> **WHAT YOU HAVE TO DO**
Across the records below, how many lines include the string "heading"? Respond with the number only.

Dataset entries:
☆ ☆ ☆ ☆ ☆

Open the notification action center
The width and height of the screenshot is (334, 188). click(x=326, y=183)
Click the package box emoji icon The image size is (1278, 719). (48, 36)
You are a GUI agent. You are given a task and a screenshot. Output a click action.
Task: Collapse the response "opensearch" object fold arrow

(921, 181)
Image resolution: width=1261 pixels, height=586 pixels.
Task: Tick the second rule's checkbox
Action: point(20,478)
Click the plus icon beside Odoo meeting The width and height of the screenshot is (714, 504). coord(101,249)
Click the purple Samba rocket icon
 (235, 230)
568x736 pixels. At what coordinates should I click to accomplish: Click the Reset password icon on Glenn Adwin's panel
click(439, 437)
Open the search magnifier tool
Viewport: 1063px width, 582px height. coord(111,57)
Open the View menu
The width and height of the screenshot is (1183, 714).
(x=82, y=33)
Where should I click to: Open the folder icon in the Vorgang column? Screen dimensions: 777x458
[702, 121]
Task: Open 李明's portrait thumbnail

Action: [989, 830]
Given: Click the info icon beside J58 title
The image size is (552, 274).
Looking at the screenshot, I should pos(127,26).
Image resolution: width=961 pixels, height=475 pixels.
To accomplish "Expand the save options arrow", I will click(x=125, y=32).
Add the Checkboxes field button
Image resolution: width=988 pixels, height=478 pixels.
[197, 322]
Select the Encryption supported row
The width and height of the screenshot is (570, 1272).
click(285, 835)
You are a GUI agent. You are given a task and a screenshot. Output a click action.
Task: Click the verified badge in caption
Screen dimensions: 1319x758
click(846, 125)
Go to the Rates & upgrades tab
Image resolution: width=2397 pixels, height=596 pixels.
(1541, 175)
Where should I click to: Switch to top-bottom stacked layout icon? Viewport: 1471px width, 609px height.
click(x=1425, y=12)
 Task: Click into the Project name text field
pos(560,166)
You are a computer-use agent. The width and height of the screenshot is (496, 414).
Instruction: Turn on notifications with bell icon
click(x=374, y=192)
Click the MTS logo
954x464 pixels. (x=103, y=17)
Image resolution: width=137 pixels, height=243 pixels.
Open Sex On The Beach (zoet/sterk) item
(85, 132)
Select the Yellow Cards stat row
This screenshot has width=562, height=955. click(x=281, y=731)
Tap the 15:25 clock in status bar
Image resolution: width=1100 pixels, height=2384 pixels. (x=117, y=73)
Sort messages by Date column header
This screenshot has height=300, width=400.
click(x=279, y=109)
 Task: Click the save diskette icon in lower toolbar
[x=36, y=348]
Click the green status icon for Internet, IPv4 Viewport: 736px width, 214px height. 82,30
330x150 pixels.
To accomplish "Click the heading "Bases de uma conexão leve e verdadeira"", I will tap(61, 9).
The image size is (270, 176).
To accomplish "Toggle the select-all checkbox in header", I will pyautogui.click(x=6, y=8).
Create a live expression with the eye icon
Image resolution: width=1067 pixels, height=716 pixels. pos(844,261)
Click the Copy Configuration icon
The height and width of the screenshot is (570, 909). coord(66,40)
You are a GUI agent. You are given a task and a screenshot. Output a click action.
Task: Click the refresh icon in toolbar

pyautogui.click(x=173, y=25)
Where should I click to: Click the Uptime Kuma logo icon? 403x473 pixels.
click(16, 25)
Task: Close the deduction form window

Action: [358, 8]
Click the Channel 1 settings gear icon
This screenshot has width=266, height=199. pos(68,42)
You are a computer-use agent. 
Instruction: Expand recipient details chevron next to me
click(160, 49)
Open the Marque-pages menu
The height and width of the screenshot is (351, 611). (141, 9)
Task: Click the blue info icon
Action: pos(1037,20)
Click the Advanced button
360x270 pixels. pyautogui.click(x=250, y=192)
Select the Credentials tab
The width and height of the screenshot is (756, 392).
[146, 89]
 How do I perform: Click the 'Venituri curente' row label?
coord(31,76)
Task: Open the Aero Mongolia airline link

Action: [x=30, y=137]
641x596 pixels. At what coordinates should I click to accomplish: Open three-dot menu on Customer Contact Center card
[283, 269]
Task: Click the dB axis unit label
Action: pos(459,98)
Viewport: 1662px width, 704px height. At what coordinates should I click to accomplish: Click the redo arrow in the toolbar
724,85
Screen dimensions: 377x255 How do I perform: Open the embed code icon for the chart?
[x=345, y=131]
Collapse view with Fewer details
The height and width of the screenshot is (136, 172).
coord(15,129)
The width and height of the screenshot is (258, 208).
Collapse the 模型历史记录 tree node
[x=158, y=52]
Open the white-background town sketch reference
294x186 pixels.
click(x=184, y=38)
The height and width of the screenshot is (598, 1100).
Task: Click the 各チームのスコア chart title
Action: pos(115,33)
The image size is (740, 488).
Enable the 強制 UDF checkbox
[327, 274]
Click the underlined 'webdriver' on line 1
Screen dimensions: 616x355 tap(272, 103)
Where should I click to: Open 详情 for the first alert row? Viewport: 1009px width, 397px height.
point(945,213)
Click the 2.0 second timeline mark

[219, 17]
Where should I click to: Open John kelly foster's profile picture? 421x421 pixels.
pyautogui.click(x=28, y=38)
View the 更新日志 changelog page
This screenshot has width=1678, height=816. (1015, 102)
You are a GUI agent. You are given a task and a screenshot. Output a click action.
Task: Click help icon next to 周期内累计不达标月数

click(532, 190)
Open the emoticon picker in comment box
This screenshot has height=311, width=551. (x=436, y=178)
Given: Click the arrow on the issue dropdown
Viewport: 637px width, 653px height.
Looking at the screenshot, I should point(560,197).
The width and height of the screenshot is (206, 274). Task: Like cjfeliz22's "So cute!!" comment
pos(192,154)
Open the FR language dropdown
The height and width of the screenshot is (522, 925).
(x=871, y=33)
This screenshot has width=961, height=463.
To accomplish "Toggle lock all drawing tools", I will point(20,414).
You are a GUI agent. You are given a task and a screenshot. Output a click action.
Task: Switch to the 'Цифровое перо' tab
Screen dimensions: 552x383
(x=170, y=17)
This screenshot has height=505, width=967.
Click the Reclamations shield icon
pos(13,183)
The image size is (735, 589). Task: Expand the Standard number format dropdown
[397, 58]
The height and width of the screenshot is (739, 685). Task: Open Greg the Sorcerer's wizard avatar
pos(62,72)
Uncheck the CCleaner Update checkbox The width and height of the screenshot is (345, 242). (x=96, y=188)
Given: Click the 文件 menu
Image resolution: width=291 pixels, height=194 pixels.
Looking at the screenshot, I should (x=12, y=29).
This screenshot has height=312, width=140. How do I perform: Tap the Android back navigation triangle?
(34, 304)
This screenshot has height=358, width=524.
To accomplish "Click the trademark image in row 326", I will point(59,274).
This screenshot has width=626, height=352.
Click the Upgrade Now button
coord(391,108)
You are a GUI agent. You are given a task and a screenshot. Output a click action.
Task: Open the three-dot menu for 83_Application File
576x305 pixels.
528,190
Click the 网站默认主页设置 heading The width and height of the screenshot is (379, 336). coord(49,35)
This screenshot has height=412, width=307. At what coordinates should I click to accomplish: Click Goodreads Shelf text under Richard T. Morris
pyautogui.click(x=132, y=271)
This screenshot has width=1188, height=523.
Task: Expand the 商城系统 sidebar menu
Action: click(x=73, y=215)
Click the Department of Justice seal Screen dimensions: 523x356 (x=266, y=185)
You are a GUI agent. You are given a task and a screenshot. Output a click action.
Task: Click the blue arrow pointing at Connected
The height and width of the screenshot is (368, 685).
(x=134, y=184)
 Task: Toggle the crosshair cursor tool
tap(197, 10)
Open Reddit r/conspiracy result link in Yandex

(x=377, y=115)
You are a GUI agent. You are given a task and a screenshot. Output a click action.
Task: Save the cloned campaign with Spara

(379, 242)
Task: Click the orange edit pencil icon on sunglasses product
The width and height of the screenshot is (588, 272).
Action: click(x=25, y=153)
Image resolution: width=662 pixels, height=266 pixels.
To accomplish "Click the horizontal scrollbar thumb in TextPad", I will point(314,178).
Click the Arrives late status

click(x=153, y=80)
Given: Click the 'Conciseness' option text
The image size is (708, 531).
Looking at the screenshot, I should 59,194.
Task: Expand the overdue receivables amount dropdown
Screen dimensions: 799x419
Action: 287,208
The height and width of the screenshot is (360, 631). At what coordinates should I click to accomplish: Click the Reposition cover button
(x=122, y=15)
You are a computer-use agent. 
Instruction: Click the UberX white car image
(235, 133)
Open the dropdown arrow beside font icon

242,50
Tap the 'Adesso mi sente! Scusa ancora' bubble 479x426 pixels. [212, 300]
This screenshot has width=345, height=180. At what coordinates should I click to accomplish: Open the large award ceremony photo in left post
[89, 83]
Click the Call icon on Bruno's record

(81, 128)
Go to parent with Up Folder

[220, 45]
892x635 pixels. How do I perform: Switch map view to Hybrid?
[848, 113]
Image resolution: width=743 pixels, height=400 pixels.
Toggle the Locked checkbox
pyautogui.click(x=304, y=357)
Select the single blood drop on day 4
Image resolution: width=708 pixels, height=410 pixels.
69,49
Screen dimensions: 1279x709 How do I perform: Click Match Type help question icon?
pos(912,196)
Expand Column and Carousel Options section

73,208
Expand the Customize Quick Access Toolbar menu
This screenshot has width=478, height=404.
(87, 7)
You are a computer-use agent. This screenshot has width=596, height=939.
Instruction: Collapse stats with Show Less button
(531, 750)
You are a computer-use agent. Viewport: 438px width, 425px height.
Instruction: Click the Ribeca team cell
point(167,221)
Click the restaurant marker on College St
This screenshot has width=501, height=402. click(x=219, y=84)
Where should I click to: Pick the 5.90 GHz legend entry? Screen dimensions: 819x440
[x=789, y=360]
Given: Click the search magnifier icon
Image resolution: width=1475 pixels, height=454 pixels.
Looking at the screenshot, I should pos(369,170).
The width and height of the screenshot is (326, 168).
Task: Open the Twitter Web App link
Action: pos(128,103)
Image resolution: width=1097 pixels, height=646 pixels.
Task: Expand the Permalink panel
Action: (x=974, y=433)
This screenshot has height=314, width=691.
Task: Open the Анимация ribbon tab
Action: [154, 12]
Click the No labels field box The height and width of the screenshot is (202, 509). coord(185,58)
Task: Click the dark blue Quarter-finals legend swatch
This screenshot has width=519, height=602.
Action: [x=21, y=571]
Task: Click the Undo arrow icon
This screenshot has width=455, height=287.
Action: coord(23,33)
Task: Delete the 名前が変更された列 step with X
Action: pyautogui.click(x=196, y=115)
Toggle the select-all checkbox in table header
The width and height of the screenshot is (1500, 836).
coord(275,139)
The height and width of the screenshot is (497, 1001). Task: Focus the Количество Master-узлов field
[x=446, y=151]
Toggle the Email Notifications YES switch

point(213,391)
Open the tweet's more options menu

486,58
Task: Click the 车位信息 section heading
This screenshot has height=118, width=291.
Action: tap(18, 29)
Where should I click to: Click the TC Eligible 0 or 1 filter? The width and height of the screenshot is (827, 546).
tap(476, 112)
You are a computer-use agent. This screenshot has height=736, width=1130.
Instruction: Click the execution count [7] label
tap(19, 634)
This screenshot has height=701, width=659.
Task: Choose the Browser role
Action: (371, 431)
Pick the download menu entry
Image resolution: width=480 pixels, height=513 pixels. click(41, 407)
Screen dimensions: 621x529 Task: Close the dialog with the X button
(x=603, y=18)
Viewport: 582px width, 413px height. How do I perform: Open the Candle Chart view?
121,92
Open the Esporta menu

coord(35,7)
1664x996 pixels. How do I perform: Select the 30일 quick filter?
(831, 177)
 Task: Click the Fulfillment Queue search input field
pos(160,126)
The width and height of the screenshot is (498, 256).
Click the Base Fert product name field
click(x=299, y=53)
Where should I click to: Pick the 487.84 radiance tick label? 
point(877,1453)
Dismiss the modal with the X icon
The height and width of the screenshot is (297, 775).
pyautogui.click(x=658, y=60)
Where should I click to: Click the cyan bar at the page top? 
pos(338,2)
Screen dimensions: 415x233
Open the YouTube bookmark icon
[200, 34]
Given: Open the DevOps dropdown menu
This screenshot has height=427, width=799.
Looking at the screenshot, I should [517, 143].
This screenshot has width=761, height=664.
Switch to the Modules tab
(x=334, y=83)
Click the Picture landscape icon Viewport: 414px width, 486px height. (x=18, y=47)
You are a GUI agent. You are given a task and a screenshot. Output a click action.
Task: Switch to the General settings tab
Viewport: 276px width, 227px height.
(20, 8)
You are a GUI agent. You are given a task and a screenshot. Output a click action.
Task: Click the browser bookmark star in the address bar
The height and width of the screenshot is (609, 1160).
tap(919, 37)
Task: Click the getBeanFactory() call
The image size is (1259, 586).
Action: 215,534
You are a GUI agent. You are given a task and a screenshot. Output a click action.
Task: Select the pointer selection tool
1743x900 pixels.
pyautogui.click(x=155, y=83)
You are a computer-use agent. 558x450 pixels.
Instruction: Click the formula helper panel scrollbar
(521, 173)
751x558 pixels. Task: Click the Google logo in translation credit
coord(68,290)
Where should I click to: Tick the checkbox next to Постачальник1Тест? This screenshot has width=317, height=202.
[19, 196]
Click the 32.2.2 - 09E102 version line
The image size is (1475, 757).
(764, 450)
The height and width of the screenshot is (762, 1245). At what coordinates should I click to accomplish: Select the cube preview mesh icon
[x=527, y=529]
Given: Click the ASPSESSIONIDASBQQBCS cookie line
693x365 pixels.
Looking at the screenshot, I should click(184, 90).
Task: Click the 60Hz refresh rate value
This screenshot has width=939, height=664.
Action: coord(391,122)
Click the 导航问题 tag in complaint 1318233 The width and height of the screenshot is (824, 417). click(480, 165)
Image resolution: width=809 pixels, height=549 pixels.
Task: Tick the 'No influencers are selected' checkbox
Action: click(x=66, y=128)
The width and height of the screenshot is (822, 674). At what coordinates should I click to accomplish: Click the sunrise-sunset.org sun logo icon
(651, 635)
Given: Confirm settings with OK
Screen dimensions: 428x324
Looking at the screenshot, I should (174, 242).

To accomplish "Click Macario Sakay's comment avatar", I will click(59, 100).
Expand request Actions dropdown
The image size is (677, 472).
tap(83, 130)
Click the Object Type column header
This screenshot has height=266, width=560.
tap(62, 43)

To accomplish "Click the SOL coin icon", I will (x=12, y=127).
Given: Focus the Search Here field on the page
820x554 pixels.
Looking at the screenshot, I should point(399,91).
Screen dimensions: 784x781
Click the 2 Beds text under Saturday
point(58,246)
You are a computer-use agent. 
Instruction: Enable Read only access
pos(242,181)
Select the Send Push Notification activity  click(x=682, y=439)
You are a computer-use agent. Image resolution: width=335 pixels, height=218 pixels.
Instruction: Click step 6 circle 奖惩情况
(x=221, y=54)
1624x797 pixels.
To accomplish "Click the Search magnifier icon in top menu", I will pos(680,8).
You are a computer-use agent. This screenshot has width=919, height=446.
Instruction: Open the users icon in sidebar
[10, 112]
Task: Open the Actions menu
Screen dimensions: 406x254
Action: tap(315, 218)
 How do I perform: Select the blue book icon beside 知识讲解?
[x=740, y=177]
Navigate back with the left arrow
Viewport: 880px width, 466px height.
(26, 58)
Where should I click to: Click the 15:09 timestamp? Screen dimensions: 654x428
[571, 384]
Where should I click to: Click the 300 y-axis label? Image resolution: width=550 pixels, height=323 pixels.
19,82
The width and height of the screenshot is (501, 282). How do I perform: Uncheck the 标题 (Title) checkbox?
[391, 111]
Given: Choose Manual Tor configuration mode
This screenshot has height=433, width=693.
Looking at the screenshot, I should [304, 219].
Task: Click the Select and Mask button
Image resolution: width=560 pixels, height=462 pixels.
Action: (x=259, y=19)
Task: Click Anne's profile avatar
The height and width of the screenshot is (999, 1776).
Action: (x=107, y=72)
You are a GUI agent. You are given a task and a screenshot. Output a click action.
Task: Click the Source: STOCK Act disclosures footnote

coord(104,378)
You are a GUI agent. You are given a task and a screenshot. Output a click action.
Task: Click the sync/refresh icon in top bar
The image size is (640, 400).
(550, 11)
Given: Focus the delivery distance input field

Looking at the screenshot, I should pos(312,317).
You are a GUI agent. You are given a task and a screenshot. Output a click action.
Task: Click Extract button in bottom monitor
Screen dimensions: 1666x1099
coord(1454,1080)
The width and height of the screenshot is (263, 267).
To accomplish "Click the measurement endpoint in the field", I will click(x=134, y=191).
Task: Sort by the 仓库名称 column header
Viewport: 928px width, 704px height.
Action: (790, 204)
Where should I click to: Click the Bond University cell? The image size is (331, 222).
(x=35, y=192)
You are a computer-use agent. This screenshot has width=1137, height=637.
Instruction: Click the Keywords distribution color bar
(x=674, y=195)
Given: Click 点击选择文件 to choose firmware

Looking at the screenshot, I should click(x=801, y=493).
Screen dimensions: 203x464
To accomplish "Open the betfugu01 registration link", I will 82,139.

☆ ☆ ☆ ☆ ☆

> **OUTPUT OF THE EXERCISE**
3